Aim of the exercise: The pictures are to be dropped, and the records below are to be restated word for word.

Start of Dataset excerpts

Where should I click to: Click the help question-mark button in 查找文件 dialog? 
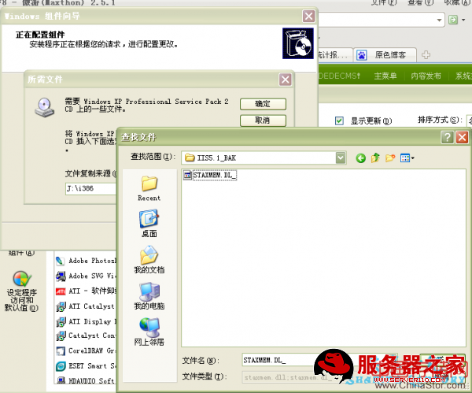pyautogui.click(x=447, y=137)
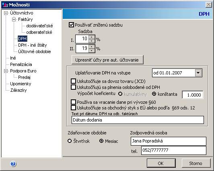This screenshot has height=171, width=214.
Task: Increase rate II. with the up spinner arrow
Action: 91,47
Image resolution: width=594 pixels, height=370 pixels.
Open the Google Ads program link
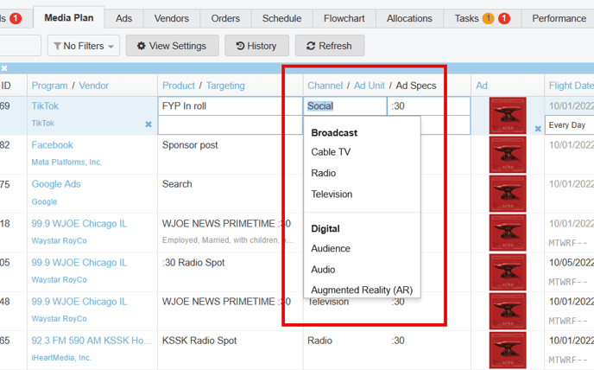[x=56, y=184]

End of Dataset excerpts

Answer for this exercise:
Where should I click to: Click the help question-mark button in 查找文件 dialog? 
pyautogui.click(x=447, y=137)
This screenshot has height=171, width=214.
Task: Increase rate II. with the up spinner arrow
Action: 91,47
Image resolution: width=594 pixels, height=370 pixels.
Open the Google Ads program link
[x=56, y=184]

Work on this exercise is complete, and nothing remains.